しかし、周囲の状況の時にはユバスと俺が別になってしまう。もうこれはバレない事を祈るしかない
作戦会議を済ませた二人は再度登り始めた。
休憩と飛行を繰り返し続け疲労困憊の中...
上にはガチャガチャとなる木造の機械と、かすかに悪魔族の声が聞こえる。
間違いない。ついに到着した...! 壁城 ヴィーラルだ!!
「あぁやっと着いた。明日絶対筋肉痛だな」
本に書いてあったように大きな崖壁の周りを一周回るように作られており、真ん中には何もなくそのまま通れるようになっている。
だが、真ん中を通ったら見つかる。自殺行為だ
ヴィーラルの数キロ下にあったスペースに着地し、先ほどの作戦を実行する準備をする
「いいか? ここから絶対に動くな。もし見つかったら助けれないからな」
「うん。大丈夫。」
「なるべく羽を小さくして、マガド正装で壁に擬態して待ってる」
「待って...!」
マガドの服は薄い茶色。近くで見るとバレバレだがつけないよりはマシだ
ここでユバスが何故かグルシャを呼び止める
「どうした?」
「離れていると状況が分からなくなるでしょ。ちょっと待ってて」
ユバスは地面に魔法陣を描いていく。
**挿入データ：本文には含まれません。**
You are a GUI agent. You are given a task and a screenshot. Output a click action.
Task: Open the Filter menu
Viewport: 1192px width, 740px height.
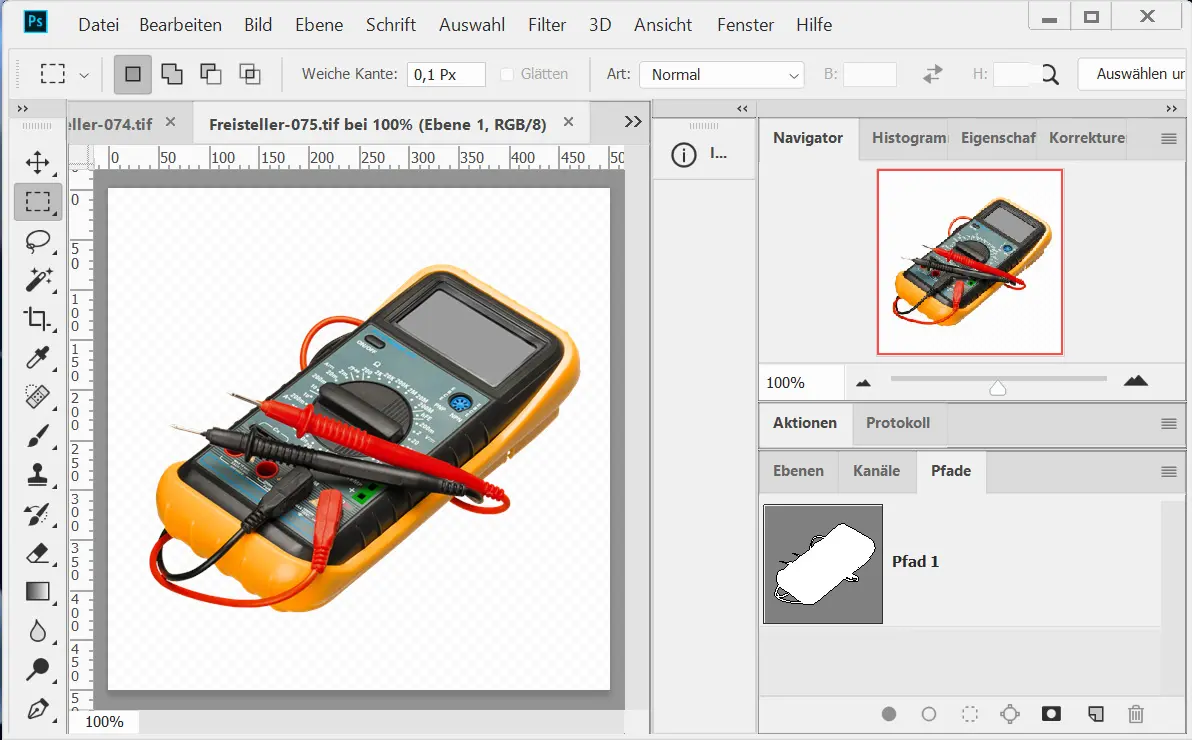(546, 25)
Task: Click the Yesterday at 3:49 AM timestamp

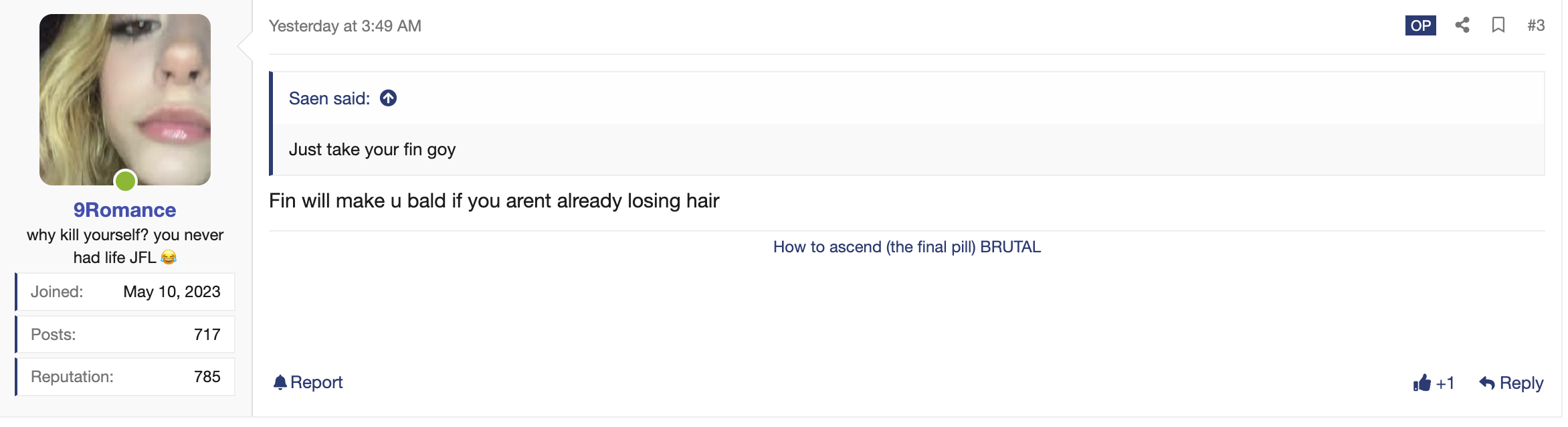Action: click(x=345, y=26)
しかも同じ魔法陣を2つ
「この魔法陣は「マジコル」っていうの」
「この魔法陣を耳に当てると同じ魔法陣越しで会話が出来る。」
「何かあった時はこの魔法陣から連絡して」
なんて便利な魔法陣なんだ! てかそんなこと出来たのかよ
グルシャはその魔法陣を耳にセットし、リュックから50ラーズとロウソクを取り出しユバスに渡してヴィーラルに向かった
これからするのは不法侵入だ。悪い事をすると分かっているからこそ心拍数が大きくなっていく
まずは、侵入をする隙間を探そう。
「無防備と言ってもなかなか隙間がないな...」
そう。無防備とは言ったが、隙間なく木材で床が作られており、崩れないようにさらに木材で頑丈に固定されている
しばらく飛んでいると大きな穴があり、廃坑なのか分からないが作業をした後があった
「機械が動いていないという事はだれもいないんじゃないか?」
「もしかしたらそこから侵入できるかもしれない。行ってみよう」
本当に誰もいないみたいだ。機械も使われていないのか木の腐敗が進行し、
左上ぬ向かって続く道がある。足音を出さず慎重に進もうとし歩き始めた瞬間、小さく飛び出た石につまづき倒れてしまった
「痛った...! あ...」
その声が、洞窟内でこだまのように反響する
ばれていないと信じ、進み続ける。
しばらく進むと二手の穴に分かれている場所に着く
「おいおい、二分の一かよ。ここまで来て運は無いって」
「待てよ。ここで俺の耳の力を使う時なんじゃないか?よく聞け...」
右から水が落ちる音がしている。女性の声も聞こえる...なにか話しているぞ。
「この前偶然パン屋さん見つけたの。そこのパンがおいしくてさ~」
「本当?勝手に物売っちゃいけないの知らないのかしら...バレなきゃ良いけど...」
「おい!そこの244205と250340! 話してないで死ぬ気で働け!」
「49983立って動け! 死にたくなければ死ぬ気で働け!」
「もう無理です...もう動けません...」
「ナメた事言ってんじゃねーぞ!さっさと立て!」
うん。絶対行かないほうが良いって本能が言ってる
左からは...
ドタドタドタドタ...ドタドタドタドタ...
「さっきこっちからなにか声が聞こえたよな? 「痛っ」って」
「あぁ。もしかしたら脱走者がいるかもしれない全力で探せ!」
ドタドタドタドタ....ドドドドドドド....
「(あっぶね~...心臓2秒くらい止まったわ)」
兵士なのか? 武装した悪魔が俺の声に気づいたのかこの辺りを周回していた
俺は咄嗟に天井まで駆け上がりなんとか回避できた。
兵士が来たという事は外につながっているのは左のはず。